Space X, dalle stelle alle stalle. Brucia 600 miliardi in tre giorni
Le azioni SpaceX registrano la terza seduta consecutiva in calo, scivolando ai minimi dal debutto in Borsa e cancellando gran parte dei guadagni successivi all’IPO, mentre il gruppo annuncia il lancio della sua prima emissione obbligazionaria.

Nella giornata di lunedì, il titolo ha chiuso a 154,63 dollari, in ribasso di circa il 16%. Un livello ormai prossimo ai 150 dollari, prezzo di esordio fissato al termine del bookbuilding. Le quotazioni restano comunque superiori ai 135 dollari del prezzo di collocamento.
Il sell-off brucia 600 miliardi di dollari di capitalizzazione
Il sell-off ha bruciato oltre 600 miliardi di dollari di capitalizzazione in sole tre sedute, allontanando la società dai massimi che l’avevano temporaneamente portata a superare Amazon e, per breve tempo, anche Microsoft per valore di mercato.
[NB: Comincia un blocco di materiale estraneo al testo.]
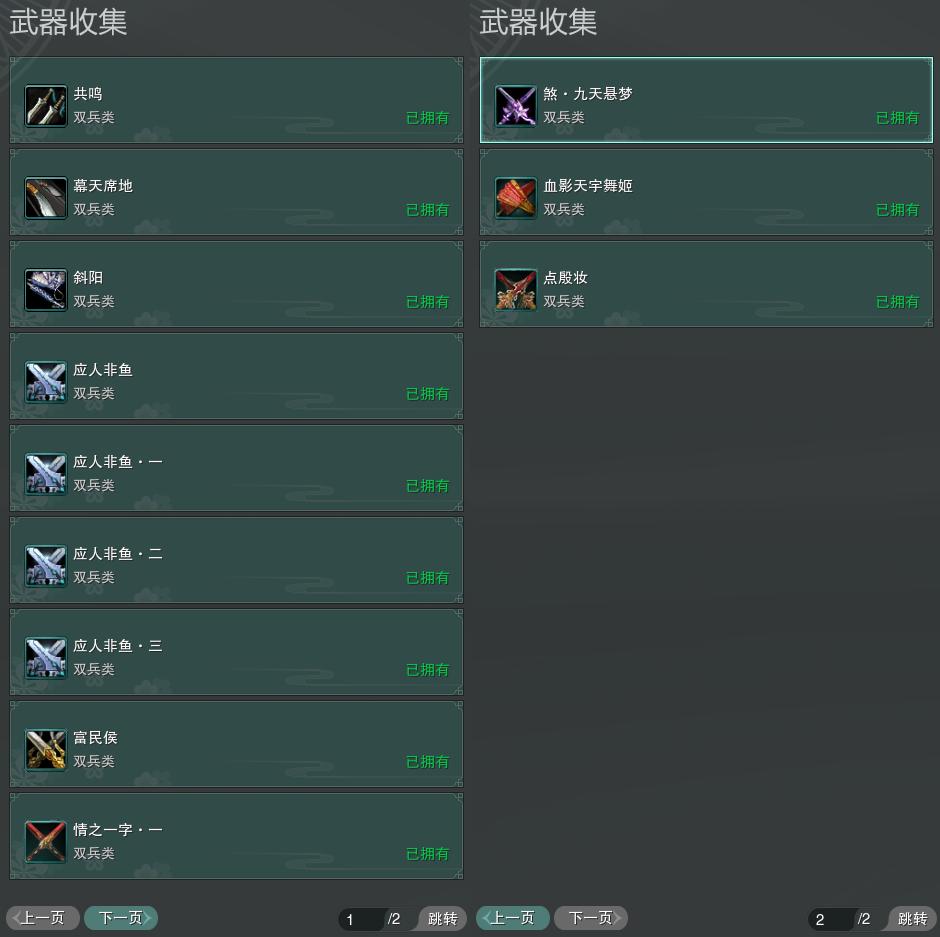940x937 pixels.
Task: Click the 幕天席地 weapon icon
Action: pos(46,197)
La capitalizzazione si attesta ora poco sopra i 2.000 miliardi di dollari, riportando SpaceX al di sotto di TSMC e relegandola al settimo posto tra le società più capitalizzate a livello globale.
La flessione segna una brusca inversione rispetto a un debutto in Borsa particolarmente brillante. Dopo l’apertura intorno ai 150 dollari il 12 giugno, il titolo era salito fino a sfiorare i 226 dollari il 16 giugno, con un incremento di circa due terzi, ancor prima della pubblicazione dei primi risultati finanziari da società quotata.
Il rally iniziale si era basato su un flottante limitato e su aspettative molto elevate legate alle ambizioni del gruppo nel campo dell’intelligenza artificiale, fattori che hanno reso il titolo particolarmente vulnerabile a un’inversione repentina con il mutare del sentiment di mercato.